The Union membership at Shoals rejected the Company's 'buy-off' plan shortly before the contract expired, but it is important to note that the negotiators for both sides, local representatives as well as those from Gold Bond's home office and the International Union, agreed to continue negotiations beyond April 14 until a settlement was reached. Production at the Shoals Plant did not cease when the old contract expired. Claimants honored their representatives' agreement with the Company to continue working without a contract. It is also significant that, relevant to the parties' positions as of April 14, Gold Bond had yet to propose a 'complete economic package' despite Union requests to do so, and had rejected such proposals by the Union as either premature or 'too high'.

After meetings terminated on April 14, negotiators from the International Union and Gold Bond's home office left the Shoals area and subsequent meetings involved only the local representatives of labor and management. There was testimony that the local negotiators made progress at meetings held on April 18 and 19. Throughout this period operations at the Shoals Plant continued at normal levels. By the end of the April 19 session, the local representatives concluded that they had gone as far as they could towards a final settlement without their superiors from the national offices and agreed to set up a session on April 26 at which both sides could be fully represented.

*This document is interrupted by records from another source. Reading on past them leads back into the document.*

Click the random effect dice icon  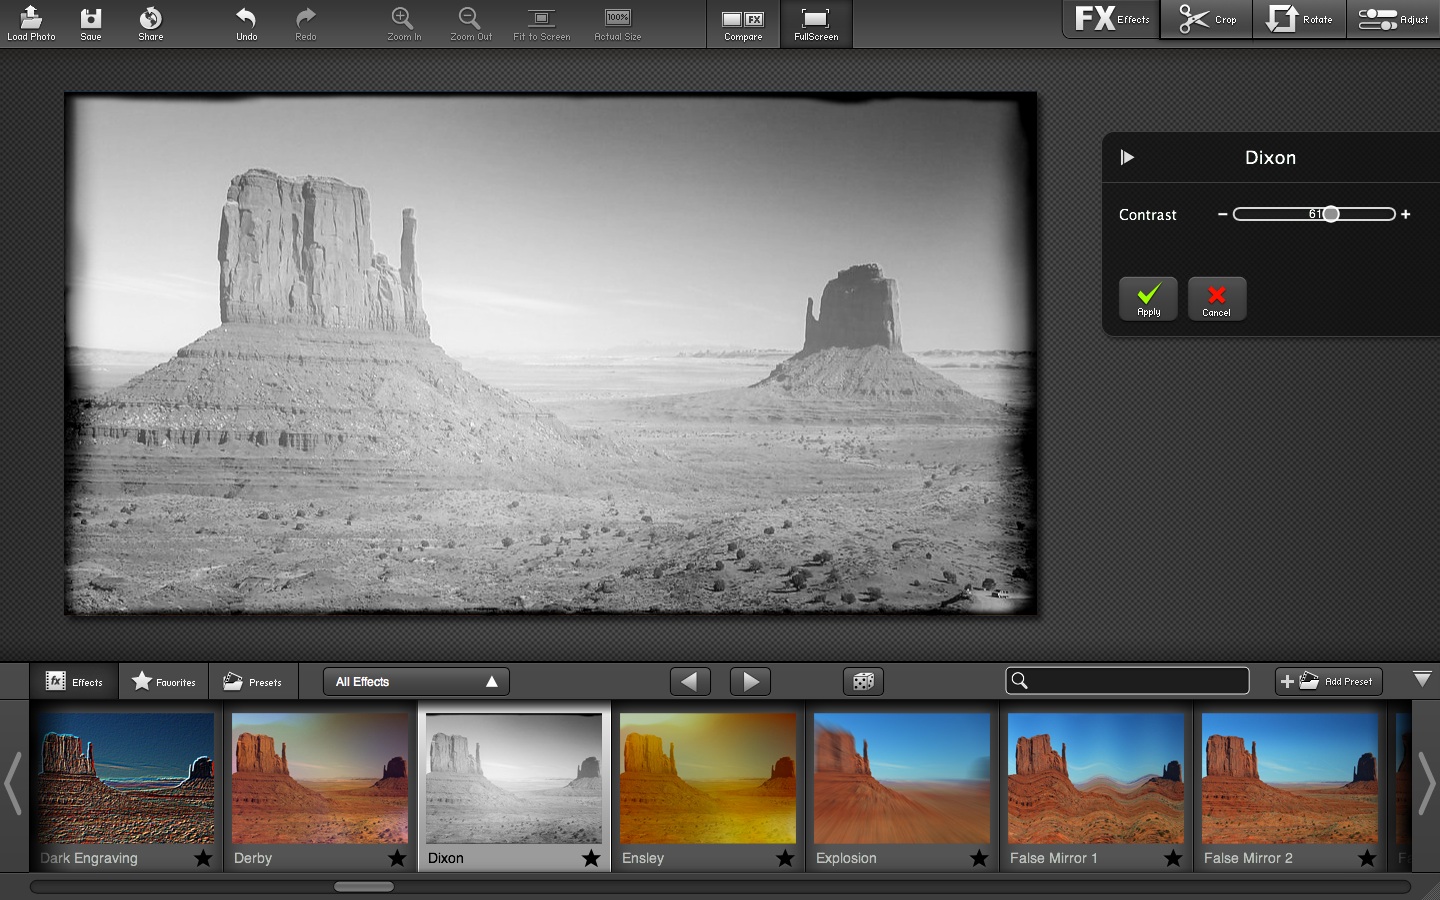[x=863, y=682]
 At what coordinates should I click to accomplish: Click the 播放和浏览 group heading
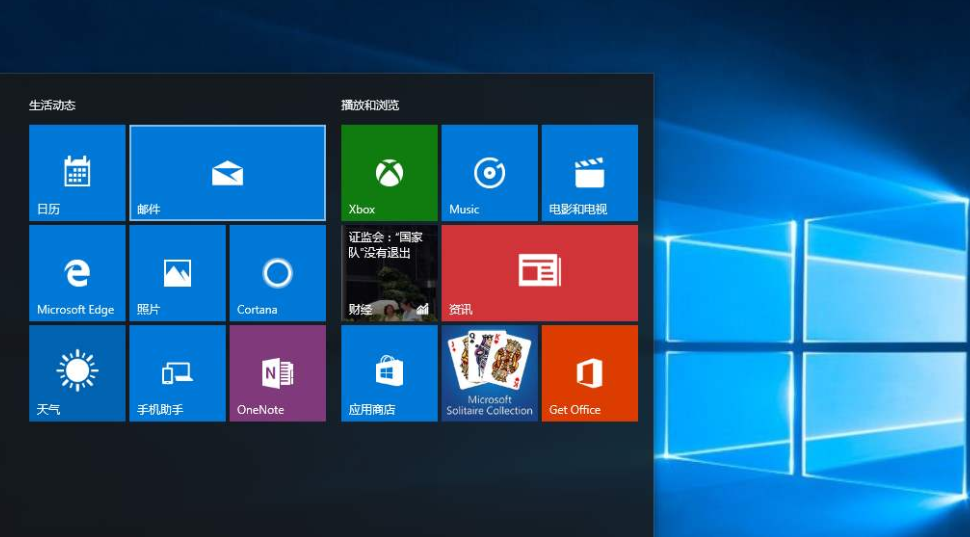tap(370, 105)
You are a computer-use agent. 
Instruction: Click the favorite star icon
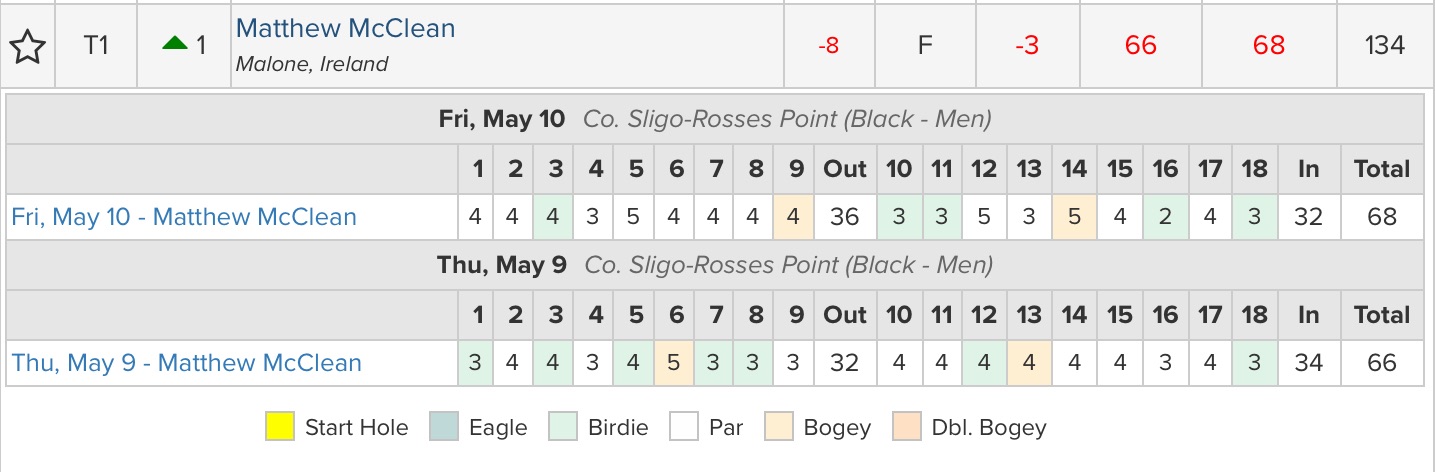pos(28,46)
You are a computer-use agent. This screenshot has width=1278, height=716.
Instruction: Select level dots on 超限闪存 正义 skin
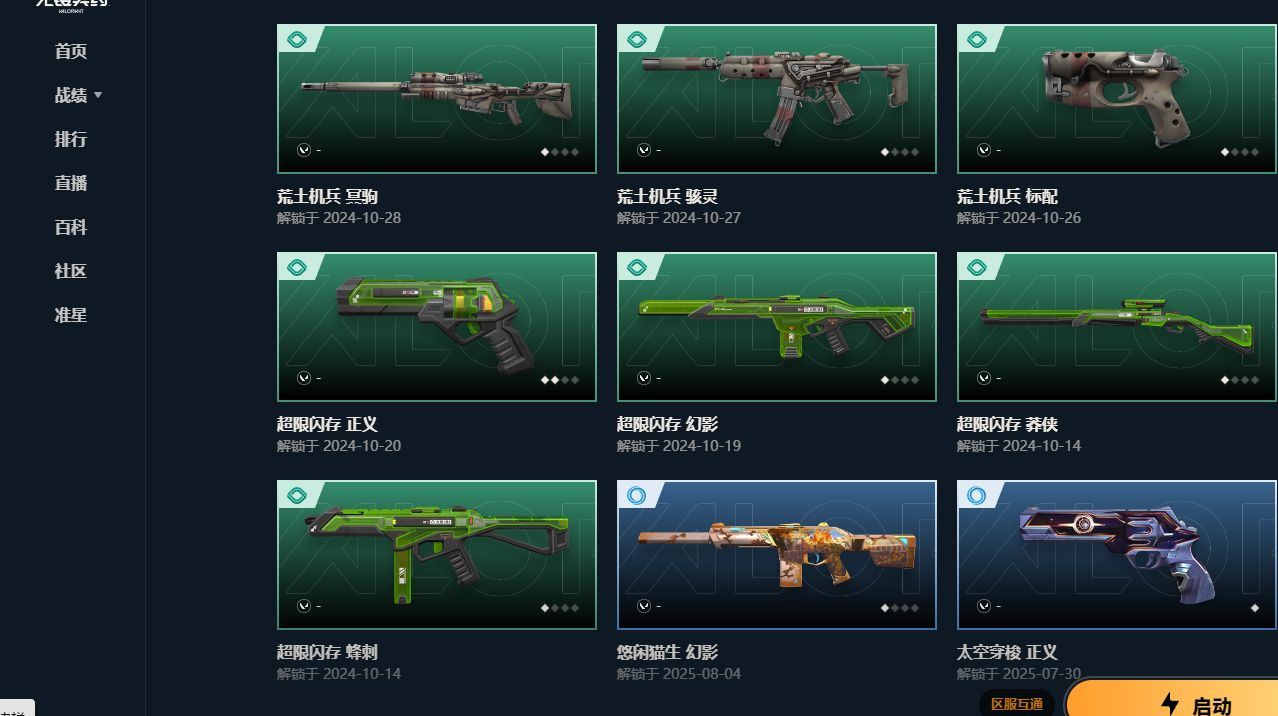[560, 380]
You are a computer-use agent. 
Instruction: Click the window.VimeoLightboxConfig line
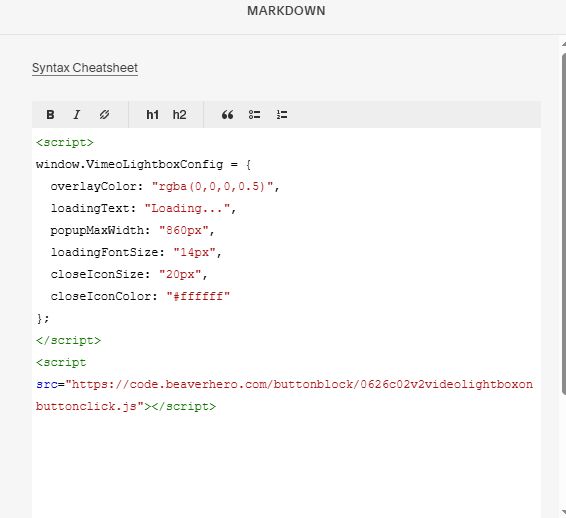click(143, 165)
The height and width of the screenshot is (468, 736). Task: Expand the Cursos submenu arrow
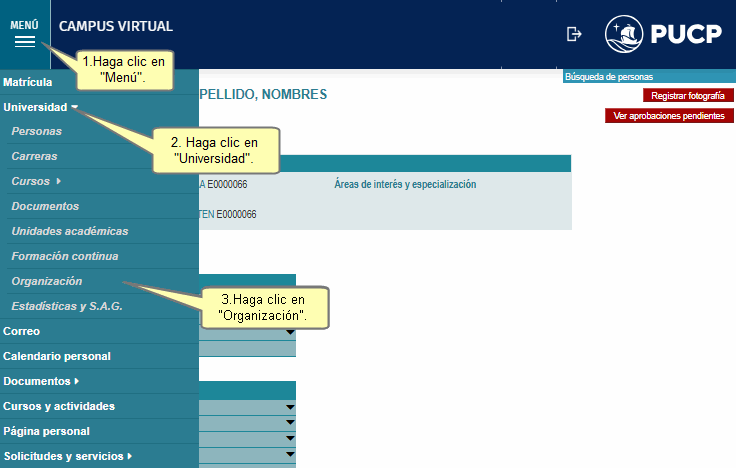[59, 181]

However, communications somehow went awry and the April 26 meeting convened without the presence of the International Union's representatives or the negotiators from Gold Bond's home office, despite the local representatives' consensus on April 19 that a settlement required national representation. Nevertheless, shortly before the first session of April 26 began, the Shoals Plant Manager, who was acting as the leader of the local management negotiating team, received a telephone call from his superiors at the home office in New York to the effect that he was to deliver an ultimatum to the Local's leadership. The ultimatum was that the Local's membership must pre-ratify a contract 'in the range of the Phoenix settlement' 2 by 6:00 P.M. or the Company would 'lock out' claimants. The admitted purpose of this move by the Company was to intensify pressure on the Local to reach agreement on a contract.

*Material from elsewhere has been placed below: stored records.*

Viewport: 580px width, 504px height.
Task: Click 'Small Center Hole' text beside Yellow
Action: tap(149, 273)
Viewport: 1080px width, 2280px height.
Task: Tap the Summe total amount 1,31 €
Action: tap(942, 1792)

Prior to any negotiating sessions on April 26, the Shoals Plant Manager drafted a letter to be read to Claimants which indicated that the Company's decision to lock out the employees was premised upon the International Union's supposed adamant refusal to withdraw items 1, 18 and 30 from its proposal. Copies were made of this letter but it was withheld pending the outcome of the day's negotiating sessions.

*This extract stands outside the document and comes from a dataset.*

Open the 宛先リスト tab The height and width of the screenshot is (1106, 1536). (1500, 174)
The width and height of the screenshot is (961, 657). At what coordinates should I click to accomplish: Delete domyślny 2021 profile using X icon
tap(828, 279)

Bargaining sessions between teams headed by the Shoals Plant Manager and Local 354's president were long and intense on April 26. The negotiating centered on crucial economic issues such as those represented by the International Union's contract with Gold Bond at the latter's Phoenix, Arizona plant, and did not concern the IUD items. After lengthy bickering over the total dollar amount of a new contract, the sessions ended shortly before 4:00 P.M. when the Local's membership met to vote on Gold Bond's newly proposed 'complete economic package.' This 'package' was the Company's first complete economic offer tailored to the Shoals Plant and represented a figure somewhere between the Union's most recent proposal and what the negotiators figured was the 'Phoenix settlement.' Claimants rejected the Company's offer but voted to continue working and negotiating for a better contract. At this point the plant manager read his prepared letter informing the Union of the Company's decision to lock them out. Production at the Shoals Plant was then stopped. However, even after the letter was read, the local negotiators continued to negotiate into the night, the meeting finally ending as a result of exhaustion on the part of the participants.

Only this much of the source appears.